Pixel coordinate grounding data:
━━━━━━
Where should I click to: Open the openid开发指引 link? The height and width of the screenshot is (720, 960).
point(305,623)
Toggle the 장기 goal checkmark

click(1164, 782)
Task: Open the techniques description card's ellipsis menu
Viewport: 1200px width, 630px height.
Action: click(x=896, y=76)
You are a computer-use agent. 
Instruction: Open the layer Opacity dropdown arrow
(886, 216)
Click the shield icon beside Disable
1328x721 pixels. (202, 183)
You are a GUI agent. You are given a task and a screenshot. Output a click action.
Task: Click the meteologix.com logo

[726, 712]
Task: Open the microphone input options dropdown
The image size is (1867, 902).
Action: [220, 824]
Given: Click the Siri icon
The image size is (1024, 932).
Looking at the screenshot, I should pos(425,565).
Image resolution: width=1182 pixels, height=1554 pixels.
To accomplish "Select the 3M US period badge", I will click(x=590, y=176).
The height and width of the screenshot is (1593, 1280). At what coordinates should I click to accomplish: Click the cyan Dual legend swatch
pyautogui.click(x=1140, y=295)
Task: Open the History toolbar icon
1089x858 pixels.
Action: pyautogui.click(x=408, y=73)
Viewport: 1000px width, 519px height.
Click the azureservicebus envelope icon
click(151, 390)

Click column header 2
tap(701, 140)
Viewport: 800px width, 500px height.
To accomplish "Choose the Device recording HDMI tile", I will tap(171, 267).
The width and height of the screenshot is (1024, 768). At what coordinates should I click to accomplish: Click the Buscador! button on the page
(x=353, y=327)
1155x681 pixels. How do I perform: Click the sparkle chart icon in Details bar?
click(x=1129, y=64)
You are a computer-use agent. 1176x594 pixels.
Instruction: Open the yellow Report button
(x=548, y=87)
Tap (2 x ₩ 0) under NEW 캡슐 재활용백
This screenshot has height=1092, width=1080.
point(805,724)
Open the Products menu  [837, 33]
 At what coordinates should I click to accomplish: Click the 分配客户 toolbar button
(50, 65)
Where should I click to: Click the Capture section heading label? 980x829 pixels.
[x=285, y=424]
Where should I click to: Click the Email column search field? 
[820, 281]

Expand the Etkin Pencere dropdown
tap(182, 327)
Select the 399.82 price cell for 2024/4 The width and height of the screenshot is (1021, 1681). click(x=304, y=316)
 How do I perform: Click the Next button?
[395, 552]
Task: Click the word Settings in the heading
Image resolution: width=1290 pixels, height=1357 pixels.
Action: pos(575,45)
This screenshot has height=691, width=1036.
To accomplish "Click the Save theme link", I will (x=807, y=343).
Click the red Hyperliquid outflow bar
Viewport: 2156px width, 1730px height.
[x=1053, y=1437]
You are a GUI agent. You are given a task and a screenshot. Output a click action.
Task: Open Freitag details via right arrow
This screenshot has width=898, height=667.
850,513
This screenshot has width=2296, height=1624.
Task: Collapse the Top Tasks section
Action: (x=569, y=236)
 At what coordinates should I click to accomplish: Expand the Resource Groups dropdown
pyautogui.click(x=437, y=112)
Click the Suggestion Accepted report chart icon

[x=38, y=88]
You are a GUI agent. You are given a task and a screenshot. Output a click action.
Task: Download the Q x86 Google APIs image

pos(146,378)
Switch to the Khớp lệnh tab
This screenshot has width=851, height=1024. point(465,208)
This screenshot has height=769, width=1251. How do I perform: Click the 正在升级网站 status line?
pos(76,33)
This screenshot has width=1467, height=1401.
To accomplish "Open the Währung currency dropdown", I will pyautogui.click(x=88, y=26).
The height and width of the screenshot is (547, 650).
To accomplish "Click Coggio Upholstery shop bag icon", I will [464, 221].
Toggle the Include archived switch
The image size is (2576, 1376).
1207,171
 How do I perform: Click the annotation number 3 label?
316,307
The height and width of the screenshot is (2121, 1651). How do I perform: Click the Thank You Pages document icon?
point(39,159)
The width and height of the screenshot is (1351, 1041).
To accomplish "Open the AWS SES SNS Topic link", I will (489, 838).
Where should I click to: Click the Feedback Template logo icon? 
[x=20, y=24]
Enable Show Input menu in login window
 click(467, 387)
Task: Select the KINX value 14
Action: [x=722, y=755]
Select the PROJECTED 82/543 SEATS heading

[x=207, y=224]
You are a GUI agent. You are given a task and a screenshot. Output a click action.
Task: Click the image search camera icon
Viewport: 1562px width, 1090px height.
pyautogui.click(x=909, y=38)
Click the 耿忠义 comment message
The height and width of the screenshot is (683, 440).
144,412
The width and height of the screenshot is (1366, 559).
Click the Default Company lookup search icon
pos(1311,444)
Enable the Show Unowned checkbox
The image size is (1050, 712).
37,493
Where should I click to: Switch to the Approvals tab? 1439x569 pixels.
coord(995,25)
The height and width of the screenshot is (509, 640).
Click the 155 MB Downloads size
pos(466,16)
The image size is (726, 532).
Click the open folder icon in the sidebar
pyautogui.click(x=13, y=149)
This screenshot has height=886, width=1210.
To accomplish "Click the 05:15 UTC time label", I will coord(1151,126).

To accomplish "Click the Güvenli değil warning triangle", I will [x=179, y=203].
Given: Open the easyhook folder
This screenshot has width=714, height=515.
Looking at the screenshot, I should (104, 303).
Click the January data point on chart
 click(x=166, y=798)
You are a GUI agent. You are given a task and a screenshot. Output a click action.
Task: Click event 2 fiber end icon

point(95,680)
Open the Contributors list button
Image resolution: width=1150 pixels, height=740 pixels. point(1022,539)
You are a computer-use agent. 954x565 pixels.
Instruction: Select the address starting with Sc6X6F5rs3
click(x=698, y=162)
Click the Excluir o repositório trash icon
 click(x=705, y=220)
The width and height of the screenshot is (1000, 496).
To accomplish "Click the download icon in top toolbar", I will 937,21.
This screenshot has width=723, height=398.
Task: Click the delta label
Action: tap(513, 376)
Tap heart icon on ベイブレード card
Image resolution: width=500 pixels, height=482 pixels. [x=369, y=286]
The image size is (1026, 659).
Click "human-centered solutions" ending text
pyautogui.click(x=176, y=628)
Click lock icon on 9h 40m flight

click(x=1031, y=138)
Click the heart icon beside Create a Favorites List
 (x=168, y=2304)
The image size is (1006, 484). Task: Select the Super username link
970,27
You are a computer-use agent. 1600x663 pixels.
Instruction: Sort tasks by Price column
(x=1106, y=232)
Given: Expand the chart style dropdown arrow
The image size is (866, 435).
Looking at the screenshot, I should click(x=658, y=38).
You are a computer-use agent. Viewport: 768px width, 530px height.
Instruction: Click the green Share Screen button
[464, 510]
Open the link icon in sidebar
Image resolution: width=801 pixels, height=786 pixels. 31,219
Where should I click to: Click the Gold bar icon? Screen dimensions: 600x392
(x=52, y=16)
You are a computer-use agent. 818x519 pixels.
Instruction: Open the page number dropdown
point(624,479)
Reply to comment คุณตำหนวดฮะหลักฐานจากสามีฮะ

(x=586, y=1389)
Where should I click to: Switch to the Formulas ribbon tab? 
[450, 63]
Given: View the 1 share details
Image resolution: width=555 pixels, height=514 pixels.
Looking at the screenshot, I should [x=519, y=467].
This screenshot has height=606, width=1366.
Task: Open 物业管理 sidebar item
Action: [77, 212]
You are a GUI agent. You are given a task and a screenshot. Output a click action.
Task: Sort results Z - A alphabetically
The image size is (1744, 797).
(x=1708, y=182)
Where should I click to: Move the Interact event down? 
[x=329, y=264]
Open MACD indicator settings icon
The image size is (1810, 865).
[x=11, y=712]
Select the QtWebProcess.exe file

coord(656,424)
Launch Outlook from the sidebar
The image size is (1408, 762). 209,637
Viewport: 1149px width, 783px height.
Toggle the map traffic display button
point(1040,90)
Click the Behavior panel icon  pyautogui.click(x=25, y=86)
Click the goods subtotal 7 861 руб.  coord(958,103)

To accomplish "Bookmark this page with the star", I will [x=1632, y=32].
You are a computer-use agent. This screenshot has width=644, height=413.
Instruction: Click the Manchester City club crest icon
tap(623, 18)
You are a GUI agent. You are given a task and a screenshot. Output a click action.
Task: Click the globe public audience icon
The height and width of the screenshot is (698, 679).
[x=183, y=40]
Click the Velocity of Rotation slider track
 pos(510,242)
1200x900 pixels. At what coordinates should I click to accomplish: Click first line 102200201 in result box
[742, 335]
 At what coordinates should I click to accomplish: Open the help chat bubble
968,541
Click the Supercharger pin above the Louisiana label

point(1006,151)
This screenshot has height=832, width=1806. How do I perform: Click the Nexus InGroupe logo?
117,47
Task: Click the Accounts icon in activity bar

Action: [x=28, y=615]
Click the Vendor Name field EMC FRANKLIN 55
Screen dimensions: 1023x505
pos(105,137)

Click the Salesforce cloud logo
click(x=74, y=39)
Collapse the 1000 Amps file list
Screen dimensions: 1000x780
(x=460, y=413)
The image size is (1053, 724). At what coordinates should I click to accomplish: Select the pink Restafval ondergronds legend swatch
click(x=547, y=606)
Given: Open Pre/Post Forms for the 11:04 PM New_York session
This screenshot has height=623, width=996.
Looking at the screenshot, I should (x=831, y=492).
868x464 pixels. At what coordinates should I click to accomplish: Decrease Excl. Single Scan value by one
━━━━━━
Activity:
Write out only the lines that run from the line containing "Viewport: 800px width, 500px height." through the line containing "Task: Open Freitag details via right arrow", both included, exactly as they appear above.

Response box:
Viewport: 800px width, 500px height.
To accomplish "Choose the Device recording HDMI tile", I will tap(171, 267).
The width and height of the screenshot is (1024, 768). At what coordinates should I click to accomplish: Click the Buscador! button on the page
(x=353, y=327)
1155x681 pixels. How do I perform: Click the sparkle chart icon in Details bar?
click(x=1129, y=64)
You are a computer-use agent. 1176x594 pixels.
Instruction: Open the yellow Report button
(x=548, y=87)
Tap (2 x ₩ 0) under NEW 캡슐 재활용백
This screenshot has height=1092, width=1080.
point(805,724)
Open the Products menu  [837, 33]
 At what coordinates should I click to accomplish: Click the 分配客户 toolbar button
(50, 65)
Where should I click to: Click the Capture section heading label? 980x829 pixels.
[x=285, y=424]
Where should I click to: Click the Email column search field? 
[820, 281]

Expand the Etkin Pencere dropdown
tap(182, 327)
Select the 399.82 price cell for 2024/4 The width and height of the screenshot is (1021, 1681). click(x=304, y=316)
 How do I perform: Click the Next button?
[395, 552]
Task: Click the word Settings in the heading
Image resolution: width=1290 pixels, height=1357 pixels.
Action: pos(575,45)
This screenshot has height=691, width=1036.
To accomplish "Click the Save theme link", I will (x=807, y=343).
Click the red Hyperliquid outflow bar
Viewport: 2156px width, 1730px height.
[x=1053, y=1437]
You are a GUI agent. You are given a task and a screenshot. Output a click action.
Task: Open Freitag details via right arrow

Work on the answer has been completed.